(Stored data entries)
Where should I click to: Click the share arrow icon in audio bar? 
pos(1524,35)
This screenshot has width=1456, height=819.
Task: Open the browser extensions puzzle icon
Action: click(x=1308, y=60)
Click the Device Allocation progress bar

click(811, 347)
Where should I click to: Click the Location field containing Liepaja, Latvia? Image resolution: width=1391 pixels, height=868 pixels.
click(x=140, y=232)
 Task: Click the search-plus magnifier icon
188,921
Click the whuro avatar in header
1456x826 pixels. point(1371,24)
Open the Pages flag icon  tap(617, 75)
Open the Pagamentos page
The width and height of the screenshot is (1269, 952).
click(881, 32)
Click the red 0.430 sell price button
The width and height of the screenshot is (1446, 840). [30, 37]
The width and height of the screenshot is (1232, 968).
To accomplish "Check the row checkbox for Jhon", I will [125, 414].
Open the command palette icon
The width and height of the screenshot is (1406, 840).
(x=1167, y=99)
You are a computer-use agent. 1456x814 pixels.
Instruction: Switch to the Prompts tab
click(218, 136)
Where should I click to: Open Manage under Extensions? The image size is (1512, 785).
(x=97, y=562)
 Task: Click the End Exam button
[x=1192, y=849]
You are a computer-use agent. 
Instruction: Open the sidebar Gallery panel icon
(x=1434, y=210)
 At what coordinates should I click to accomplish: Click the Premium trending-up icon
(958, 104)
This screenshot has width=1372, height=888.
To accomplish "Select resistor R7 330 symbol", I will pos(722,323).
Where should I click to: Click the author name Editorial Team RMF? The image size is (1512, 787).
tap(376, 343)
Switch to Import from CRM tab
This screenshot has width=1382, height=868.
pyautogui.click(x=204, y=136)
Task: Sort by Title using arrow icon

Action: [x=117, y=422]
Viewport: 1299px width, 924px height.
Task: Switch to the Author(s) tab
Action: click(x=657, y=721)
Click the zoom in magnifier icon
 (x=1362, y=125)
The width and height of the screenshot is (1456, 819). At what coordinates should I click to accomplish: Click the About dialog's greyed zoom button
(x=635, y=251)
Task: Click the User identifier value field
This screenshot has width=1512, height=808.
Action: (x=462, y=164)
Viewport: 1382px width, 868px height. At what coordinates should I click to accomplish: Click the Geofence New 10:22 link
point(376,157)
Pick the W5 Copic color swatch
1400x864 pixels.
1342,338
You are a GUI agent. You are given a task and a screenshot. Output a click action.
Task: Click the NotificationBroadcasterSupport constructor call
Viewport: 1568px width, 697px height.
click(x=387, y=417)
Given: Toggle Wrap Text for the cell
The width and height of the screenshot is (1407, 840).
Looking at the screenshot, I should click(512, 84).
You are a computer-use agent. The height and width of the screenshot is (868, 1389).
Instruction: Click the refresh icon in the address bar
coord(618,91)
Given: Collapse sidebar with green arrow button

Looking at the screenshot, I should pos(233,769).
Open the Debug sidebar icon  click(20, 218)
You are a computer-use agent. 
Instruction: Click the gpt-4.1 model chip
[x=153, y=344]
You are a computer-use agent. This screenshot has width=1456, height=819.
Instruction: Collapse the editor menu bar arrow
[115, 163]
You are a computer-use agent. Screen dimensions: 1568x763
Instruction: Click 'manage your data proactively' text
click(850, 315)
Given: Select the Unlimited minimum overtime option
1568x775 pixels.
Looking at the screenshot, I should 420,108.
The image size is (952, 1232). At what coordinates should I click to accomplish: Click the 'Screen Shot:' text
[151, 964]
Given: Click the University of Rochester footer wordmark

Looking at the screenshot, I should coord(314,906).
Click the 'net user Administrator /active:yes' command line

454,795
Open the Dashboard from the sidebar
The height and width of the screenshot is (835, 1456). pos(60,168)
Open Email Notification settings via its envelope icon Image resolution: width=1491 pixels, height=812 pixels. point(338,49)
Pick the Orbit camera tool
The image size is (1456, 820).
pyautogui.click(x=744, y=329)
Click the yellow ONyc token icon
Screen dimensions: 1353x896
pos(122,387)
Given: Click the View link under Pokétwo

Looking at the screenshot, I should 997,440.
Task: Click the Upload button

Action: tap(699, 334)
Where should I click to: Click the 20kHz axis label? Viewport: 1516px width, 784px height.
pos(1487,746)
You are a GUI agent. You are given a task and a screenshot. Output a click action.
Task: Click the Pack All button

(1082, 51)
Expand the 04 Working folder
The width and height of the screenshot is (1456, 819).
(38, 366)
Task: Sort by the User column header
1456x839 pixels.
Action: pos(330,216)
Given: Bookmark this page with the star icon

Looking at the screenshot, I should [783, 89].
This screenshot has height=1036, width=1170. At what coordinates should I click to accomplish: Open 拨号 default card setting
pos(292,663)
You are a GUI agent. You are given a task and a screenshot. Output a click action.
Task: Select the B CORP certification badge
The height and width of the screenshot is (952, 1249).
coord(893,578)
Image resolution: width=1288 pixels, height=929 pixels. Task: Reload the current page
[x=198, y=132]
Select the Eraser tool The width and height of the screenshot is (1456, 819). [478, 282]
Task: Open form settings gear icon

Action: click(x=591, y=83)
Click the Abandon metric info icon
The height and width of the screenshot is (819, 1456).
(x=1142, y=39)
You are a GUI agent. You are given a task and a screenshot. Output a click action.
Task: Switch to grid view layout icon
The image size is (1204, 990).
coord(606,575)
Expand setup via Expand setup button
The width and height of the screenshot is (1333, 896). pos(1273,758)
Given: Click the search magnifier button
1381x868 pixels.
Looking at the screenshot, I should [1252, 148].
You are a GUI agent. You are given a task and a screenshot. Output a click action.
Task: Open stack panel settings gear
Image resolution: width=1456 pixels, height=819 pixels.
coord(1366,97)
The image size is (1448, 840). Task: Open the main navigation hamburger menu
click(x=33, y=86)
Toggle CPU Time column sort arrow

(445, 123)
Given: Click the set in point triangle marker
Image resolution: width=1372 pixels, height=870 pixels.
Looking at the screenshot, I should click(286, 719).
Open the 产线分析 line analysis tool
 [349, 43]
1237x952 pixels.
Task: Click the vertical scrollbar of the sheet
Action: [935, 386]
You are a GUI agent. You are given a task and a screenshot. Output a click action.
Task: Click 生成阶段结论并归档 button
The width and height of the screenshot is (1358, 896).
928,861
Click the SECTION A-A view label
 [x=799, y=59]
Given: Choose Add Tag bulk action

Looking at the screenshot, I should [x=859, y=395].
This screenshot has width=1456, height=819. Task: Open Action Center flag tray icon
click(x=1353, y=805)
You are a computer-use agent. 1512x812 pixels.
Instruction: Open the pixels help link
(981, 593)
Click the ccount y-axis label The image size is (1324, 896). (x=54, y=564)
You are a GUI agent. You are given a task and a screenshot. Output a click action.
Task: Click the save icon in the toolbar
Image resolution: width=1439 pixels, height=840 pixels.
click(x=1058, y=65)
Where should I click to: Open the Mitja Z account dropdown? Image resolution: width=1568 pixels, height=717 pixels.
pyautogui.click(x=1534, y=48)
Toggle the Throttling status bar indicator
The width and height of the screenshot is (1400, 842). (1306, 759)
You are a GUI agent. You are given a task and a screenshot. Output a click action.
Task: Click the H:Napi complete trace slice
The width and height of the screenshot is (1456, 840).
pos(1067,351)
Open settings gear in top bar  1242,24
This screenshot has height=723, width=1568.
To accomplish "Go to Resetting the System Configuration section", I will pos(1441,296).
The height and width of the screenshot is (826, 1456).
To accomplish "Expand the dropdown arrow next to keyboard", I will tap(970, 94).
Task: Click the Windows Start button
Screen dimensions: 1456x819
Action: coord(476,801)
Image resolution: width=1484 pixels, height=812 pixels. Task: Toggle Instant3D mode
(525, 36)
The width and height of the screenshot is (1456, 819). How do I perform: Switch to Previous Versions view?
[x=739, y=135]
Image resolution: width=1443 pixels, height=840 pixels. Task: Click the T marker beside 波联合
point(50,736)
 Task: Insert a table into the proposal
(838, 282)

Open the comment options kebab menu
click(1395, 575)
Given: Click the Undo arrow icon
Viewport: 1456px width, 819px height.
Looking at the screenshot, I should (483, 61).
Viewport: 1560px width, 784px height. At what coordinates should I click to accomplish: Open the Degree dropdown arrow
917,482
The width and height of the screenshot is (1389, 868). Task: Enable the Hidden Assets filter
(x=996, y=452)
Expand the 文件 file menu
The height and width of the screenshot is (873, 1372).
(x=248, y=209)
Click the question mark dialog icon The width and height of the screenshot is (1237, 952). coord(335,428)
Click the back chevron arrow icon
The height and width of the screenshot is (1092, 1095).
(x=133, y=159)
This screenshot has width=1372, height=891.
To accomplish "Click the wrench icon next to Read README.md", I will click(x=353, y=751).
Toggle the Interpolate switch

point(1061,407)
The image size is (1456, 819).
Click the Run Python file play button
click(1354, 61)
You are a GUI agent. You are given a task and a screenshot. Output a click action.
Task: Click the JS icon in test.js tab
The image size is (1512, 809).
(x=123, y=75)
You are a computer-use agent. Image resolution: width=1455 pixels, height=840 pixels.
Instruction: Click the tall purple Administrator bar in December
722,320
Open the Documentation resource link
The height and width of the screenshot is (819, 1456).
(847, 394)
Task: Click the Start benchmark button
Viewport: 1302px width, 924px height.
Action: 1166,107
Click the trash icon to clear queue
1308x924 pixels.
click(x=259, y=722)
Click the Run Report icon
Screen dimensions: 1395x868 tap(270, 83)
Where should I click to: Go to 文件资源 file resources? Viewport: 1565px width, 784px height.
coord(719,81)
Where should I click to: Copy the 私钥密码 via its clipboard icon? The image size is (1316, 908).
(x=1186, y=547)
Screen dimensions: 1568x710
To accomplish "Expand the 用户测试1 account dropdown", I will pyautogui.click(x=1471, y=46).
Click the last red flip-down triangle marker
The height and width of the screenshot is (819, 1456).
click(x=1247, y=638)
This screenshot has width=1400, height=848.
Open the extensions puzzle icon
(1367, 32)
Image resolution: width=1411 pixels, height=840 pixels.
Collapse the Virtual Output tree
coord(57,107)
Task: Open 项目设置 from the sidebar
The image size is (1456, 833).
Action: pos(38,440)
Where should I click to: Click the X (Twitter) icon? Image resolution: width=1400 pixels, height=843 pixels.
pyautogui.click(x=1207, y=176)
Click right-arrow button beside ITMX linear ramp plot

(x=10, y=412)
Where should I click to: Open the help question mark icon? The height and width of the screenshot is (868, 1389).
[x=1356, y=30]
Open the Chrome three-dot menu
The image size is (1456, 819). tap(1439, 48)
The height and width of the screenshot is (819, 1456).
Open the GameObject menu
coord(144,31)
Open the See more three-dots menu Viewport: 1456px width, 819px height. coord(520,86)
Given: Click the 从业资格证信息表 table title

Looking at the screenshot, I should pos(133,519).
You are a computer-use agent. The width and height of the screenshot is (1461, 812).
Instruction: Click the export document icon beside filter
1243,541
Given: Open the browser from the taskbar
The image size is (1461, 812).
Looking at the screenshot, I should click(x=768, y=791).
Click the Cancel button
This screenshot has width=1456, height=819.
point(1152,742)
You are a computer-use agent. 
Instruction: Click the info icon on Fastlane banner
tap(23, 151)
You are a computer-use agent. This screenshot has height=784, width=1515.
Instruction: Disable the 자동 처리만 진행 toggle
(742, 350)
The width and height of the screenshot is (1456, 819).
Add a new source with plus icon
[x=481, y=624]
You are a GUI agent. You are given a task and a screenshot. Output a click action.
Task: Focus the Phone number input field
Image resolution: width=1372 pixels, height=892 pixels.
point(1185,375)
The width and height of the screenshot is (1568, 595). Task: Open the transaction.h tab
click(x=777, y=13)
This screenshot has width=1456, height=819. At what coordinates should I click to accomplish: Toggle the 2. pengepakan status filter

• Problem statement
Please return every line of the records that contains the word "Select".

• Exercise answer
To accomplish "Select resistor R7 330 symbol", I will pos(722,323).
Given: Select the Unlimited minimum overtime option
Task: Select the B CORP certification badge
Select the Eraser tool The width and height of the screenshot is (1456, 819). [478, 282]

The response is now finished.